I know that the number of transpositions would determine the parity of a permutation like:
A = (1,2,3,4,5) = (1,5),(1,4),(1,3),(1,2) = even
But how would that apply to a matrix?
Example:
1 2 3 4 5 6 7 8
4 2 1 6 5 8 7 3
How would I then transpose these?
On
You are asking how to determine the parity of a permutation if it is written in Cauchy's two-line notation, right?
There are several methods.
You can write the permutation, $\sigma$, in cycle notation, lets say $\sigma=(a_1,a_2\ldots,a_{r_1})(b_1,b_2\ldots,b_{r_2})\ldots (c_1,c_2\ldots,c_{r_k})$. Then the parity of $\sigma$ is the parity of $(r_1+1)+(r_2+1)+\ldots+(r_k+1)\in\mathbb N$.
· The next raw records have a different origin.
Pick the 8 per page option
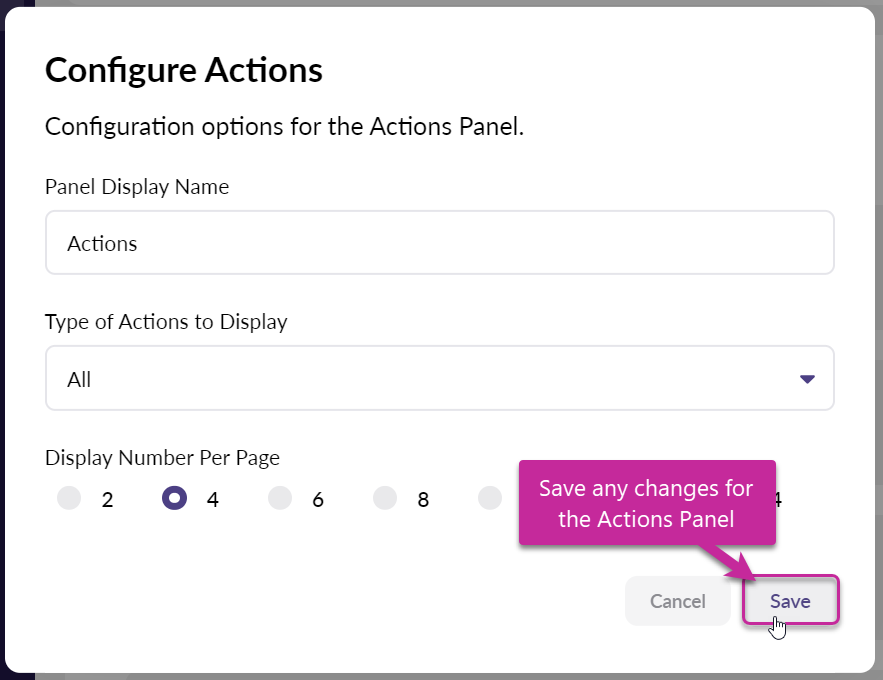This screenshot has width=883, height=680. click(385, 498)
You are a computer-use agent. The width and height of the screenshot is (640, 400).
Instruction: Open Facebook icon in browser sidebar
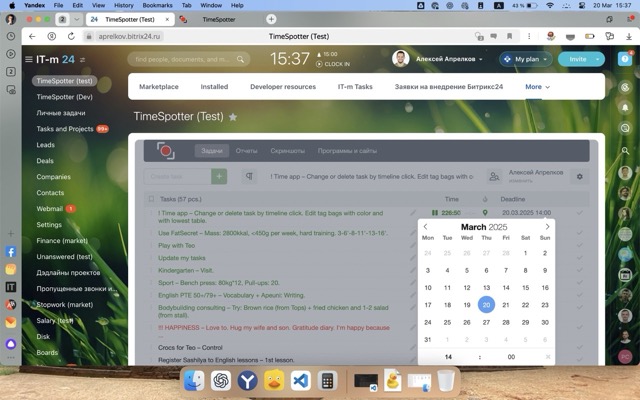[10, 251]
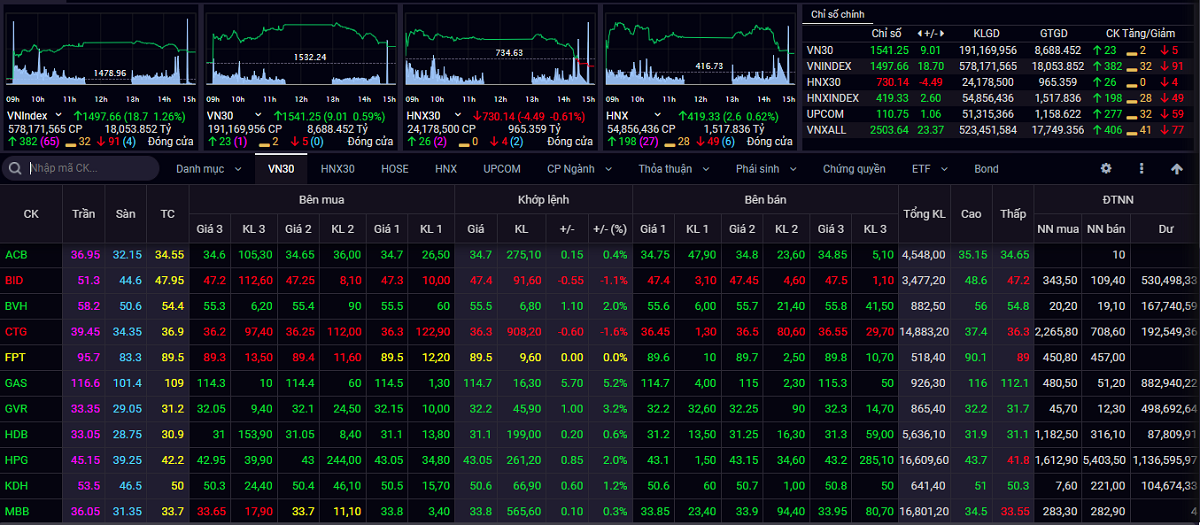Open the settings gear icon
The image size is (1200, 525).
[x=1106, y=169]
Or, if the permutation is $\sigma=\begin{pmatrix}
1&2&\ldots&n\\
s_1&s_2&\ldots&s_n
\end{pmatrix}$,
then the parity of $\sigma$ is the parity of $\sum_{i=1}^{n-1}\operatorname{card}(L_{s_i})$ where $L_{s_i}$ are the sets
$$
L_{s_i}=\{s_j:j=i+1,i+2,\ldots,n, \ s_i<s_1\}.
$$
In your example $\sigma=\begin{pmatrix}
1&2&3&4&5&6&7&8\\
4&2&1&6&5&8&7&3
\end{pmatrix}$ and
$L_{4}=\{2,1,3\},\
L_2=\{1\}, \ L_1=\emptyset, \ L_6=\{5,3\}, \ L_5=\{3\}, \ L_8=\{7,3\}, \ L_7=\{3\}$. Therefore $\sigma$ is even.
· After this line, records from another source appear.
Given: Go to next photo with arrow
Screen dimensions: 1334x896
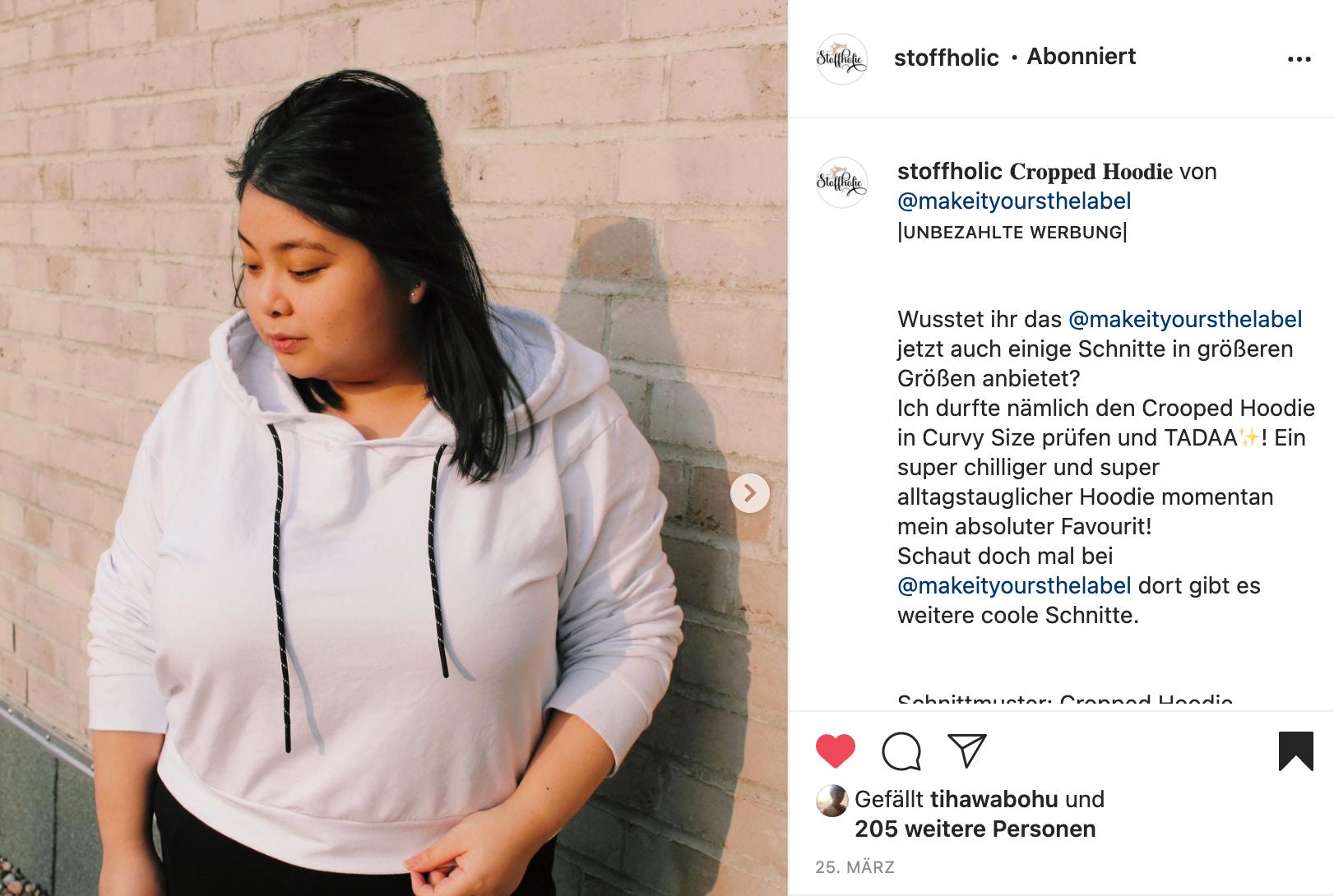Looking at the screenshot, I should tap(750, 493).
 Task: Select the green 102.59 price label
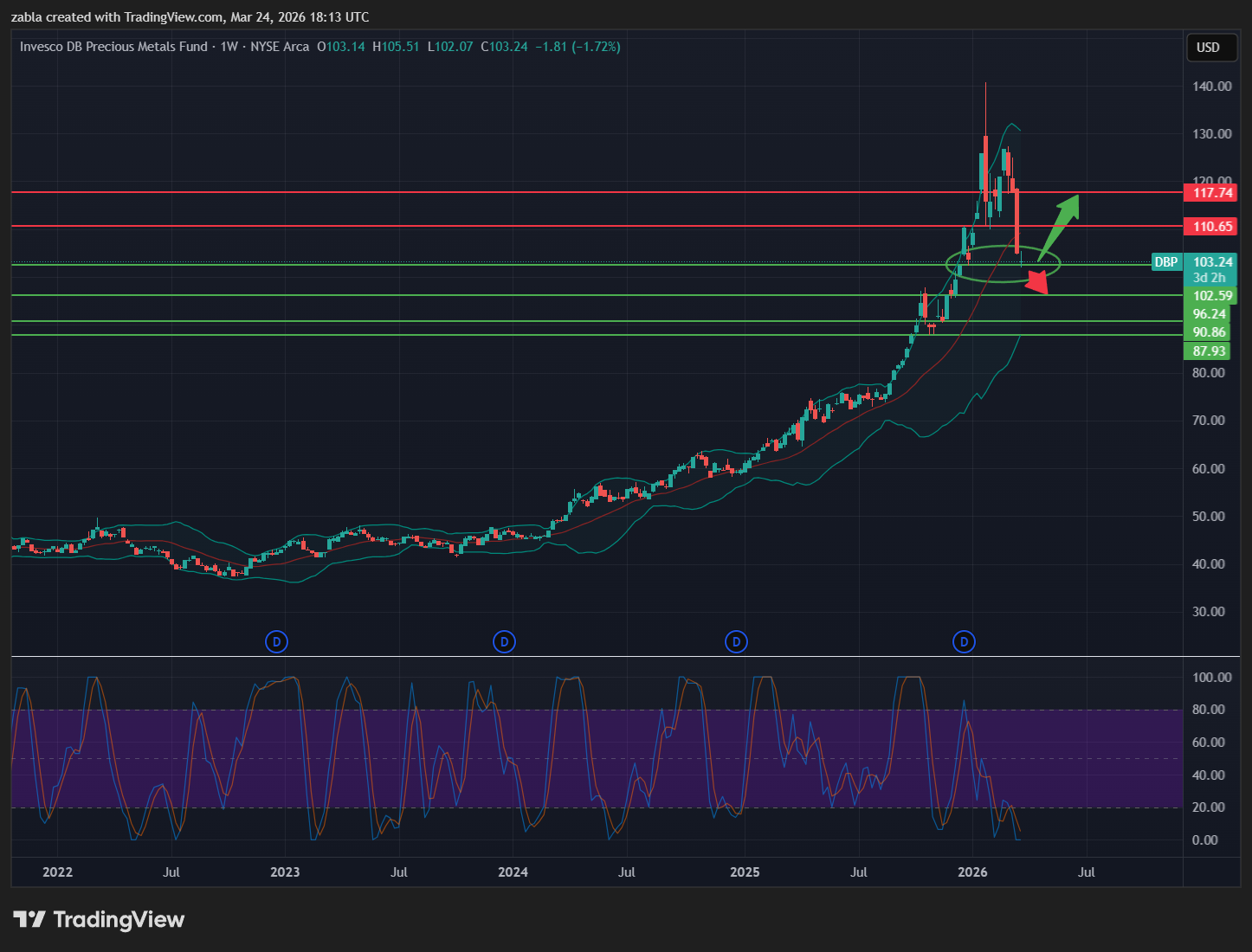click(x=1211, y=296)
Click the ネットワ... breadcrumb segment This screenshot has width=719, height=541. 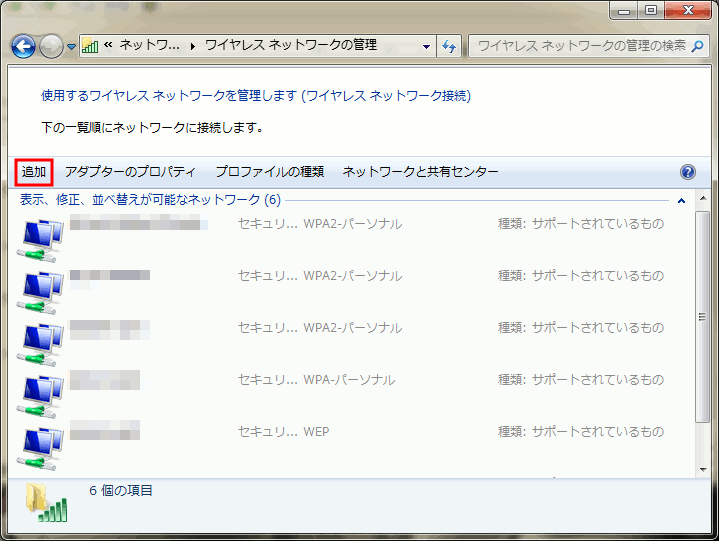click(149, 46)
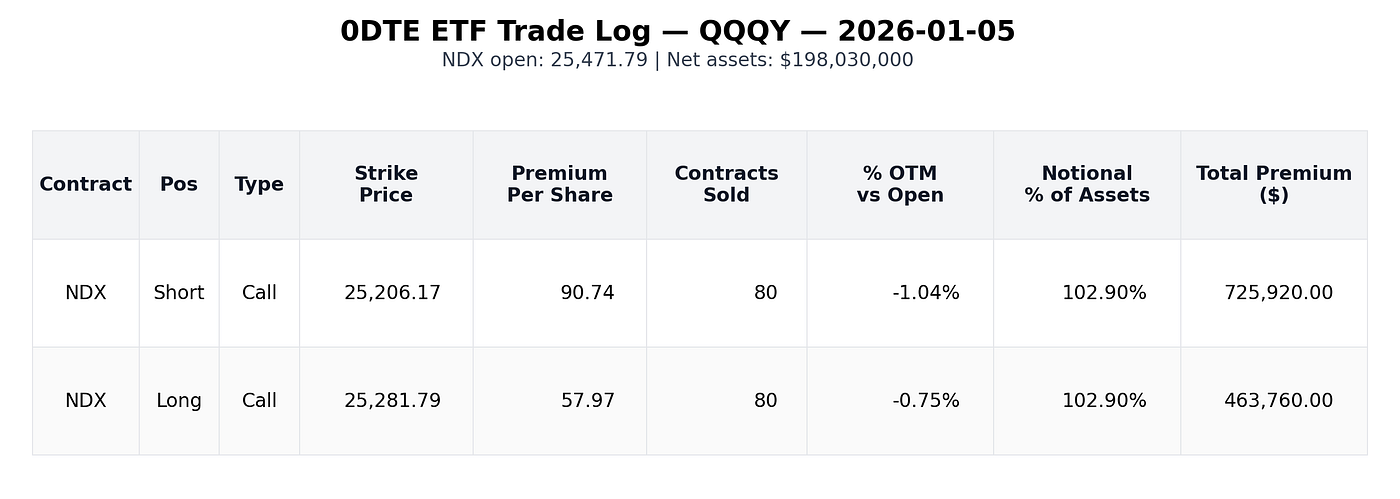Select the 57.97 premium per share cell
1400x499 pixels.
[587, 401]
Make comparison with each column.
1.Starting from the first column, you have $1\rightarrow4$.
2.Then seek which column top has $4$, which is the fourth column and you have $4\rightarrow6$, etc...
3.Eventually you have $(14683)$ for the first cycle.
4.Then check if any other element left in this cycle. Take one if you have and repeat the previous progress.